Exercise details.
Set out the items as a numbered list, from the first line through the line containing "Action: pyautogui.click(x=551, y=128)", leaving out blank lines.

Information provided.
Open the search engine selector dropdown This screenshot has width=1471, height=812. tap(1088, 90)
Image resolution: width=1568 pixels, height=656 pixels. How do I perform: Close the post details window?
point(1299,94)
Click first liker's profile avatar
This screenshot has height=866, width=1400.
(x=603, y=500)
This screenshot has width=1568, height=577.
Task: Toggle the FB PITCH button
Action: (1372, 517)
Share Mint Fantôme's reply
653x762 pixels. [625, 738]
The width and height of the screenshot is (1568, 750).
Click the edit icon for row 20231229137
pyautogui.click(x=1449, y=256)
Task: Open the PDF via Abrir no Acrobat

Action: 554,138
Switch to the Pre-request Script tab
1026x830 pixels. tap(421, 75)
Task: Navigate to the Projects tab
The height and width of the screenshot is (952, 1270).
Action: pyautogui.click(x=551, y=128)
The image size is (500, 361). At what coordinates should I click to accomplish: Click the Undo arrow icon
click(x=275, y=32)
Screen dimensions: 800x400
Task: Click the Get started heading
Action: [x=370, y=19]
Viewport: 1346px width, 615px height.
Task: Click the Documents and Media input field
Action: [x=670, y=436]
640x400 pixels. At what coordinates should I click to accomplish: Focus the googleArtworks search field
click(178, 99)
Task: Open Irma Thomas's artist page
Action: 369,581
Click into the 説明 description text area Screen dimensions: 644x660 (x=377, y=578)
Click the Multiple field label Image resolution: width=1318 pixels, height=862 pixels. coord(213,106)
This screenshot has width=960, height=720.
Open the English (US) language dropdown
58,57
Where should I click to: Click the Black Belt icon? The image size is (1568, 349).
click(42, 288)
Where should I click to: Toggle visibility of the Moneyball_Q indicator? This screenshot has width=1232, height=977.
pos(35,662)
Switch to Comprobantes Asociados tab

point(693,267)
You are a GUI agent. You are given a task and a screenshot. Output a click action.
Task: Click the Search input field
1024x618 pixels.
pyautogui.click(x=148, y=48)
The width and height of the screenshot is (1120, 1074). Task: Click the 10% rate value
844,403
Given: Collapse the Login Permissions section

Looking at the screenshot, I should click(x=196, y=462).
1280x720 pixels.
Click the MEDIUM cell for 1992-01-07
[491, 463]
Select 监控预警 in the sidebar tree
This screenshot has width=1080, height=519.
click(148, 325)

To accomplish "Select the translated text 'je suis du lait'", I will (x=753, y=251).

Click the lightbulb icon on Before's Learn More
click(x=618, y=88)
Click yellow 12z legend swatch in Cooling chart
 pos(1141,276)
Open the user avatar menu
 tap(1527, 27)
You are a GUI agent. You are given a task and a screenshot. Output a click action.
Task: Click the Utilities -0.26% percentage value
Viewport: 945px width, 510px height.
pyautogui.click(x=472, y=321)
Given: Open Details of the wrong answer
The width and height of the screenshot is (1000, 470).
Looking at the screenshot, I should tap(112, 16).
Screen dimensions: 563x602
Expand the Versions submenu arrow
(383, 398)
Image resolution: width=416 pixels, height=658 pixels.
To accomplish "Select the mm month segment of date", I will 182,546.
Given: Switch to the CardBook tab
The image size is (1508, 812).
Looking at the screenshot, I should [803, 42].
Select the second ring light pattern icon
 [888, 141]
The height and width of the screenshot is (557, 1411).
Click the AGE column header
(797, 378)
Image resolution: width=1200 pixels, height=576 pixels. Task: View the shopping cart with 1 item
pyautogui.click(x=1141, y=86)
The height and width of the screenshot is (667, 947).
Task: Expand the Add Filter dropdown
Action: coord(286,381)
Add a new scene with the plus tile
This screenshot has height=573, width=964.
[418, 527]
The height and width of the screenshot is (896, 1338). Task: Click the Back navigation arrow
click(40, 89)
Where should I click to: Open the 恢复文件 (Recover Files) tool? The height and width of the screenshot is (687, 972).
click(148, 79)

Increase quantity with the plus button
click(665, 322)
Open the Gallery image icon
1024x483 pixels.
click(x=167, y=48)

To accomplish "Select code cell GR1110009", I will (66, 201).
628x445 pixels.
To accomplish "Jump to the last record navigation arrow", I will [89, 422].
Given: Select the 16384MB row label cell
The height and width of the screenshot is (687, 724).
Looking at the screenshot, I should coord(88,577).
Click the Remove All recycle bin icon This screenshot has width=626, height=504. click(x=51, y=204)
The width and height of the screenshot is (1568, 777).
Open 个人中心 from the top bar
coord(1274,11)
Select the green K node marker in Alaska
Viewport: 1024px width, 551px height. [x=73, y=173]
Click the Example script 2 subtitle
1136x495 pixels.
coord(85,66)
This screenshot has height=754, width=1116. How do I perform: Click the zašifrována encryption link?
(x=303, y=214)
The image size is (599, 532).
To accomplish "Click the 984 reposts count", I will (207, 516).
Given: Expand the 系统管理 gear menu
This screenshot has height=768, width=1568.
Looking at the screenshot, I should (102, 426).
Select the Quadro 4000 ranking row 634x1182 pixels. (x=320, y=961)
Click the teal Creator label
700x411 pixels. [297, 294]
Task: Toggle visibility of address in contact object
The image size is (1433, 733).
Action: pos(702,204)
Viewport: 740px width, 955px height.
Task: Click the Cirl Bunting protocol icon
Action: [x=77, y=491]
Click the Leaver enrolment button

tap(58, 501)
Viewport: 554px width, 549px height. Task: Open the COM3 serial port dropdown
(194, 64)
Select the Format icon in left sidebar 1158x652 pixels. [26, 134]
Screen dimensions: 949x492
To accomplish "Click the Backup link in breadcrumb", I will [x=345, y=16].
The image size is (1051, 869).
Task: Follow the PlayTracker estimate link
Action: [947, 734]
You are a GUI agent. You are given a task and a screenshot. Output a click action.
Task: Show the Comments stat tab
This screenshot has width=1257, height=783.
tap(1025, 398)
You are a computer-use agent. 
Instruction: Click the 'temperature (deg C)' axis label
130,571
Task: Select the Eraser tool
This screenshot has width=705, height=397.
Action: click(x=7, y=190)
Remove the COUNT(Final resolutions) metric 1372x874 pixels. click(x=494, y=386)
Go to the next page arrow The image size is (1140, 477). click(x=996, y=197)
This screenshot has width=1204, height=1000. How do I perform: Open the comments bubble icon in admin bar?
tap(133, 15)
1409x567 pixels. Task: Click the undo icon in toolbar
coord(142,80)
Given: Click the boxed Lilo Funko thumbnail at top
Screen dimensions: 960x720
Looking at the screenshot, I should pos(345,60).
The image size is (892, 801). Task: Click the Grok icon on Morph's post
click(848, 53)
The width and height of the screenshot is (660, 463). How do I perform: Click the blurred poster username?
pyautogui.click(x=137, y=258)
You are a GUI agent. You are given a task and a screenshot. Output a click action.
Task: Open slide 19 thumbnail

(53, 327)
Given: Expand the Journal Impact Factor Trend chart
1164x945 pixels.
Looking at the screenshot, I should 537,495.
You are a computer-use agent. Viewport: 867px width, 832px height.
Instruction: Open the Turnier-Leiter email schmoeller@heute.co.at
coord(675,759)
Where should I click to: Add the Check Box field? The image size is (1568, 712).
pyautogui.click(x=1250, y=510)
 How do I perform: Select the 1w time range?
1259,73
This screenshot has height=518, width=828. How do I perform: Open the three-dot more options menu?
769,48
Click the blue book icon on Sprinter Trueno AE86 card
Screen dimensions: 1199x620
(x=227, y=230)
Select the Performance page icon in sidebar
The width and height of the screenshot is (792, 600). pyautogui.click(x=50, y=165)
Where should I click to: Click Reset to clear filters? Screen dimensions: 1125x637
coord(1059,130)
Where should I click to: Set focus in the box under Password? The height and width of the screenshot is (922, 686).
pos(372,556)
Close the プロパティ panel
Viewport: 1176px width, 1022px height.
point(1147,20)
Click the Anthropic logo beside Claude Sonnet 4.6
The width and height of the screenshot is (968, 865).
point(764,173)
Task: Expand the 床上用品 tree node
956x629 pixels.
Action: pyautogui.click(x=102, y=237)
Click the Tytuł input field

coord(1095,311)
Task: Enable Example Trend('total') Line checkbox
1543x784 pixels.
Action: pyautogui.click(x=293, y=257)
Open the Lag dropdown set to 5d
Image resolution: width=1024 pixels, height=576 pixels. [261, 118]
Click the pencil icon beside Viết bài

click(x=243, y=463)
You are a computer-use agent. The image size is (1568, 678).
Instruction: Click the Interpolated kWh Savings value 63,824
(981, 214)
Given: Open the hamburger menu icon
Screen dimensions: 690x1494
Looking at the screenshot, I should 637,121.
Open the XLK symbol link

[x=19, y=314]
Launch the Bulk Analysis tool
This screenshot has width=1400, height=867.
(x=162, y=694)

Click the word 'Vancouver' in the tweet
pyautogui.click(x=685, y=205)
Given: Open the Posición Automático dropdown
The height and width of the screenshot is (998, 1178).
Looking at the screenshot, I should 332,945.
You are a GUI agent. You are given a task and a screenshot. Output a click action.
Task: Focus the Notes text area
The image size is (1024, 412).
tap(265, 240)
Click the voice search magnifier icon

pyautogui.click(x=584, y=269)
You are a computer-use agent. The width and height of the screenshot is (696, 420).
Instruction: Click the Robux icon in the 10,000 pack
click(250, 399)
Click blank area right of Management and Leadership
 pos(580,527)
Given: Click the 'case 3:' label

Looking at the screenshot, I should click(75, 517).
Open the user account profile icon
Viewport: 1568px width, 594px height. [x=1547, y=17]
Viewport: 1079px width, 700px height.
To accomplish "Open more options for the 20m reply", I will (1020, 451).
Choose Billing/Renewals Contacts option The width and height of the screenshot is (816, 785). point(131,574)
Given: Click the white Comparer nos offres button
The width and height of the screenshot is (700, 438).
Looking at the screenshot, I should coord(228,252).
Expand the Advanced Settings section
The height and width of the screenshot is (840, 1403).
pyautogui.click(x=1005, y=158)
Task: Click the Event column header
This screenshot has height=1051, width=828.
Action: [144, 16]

Response to the exercise.
1. Open the search engine selector dropdown This screenshot has width=1471, height=812. tap(1088, 90)
2. Image resolution: width=1568 pixels, height=656 pixels. How do I perform: Close the post details window?
3. point(1299,94)
4. Click first liker's profile avatar
5. This screenshot has height=866, width=1400.
6. (x=603, y=500)
7. This screenshot has width=1568, height=577.
8. Task: Toggle the FB PITCH button
9. Action: (1372, 517)
10. Share Mint Fantôme's reply
11. 653x762 pixels. [625, 738]
12. The width and height of the screenshot is (1568, 750).
13. Click the edit icon for row 20231229137
14. pyautogui.click(x=1449, y=256)
15. Task: Open the PDF via Abrir no Acrobat
16. Action: 554,138
17. Switch to the Pre-request Script tab
18. 1026x830 pixels. tap(421, 75)
19. Task: Navigate to the Projects tab
20. The height and width of the screenshot is (952, 1270).
21. Action: pyautogui.click(x=551, y=128)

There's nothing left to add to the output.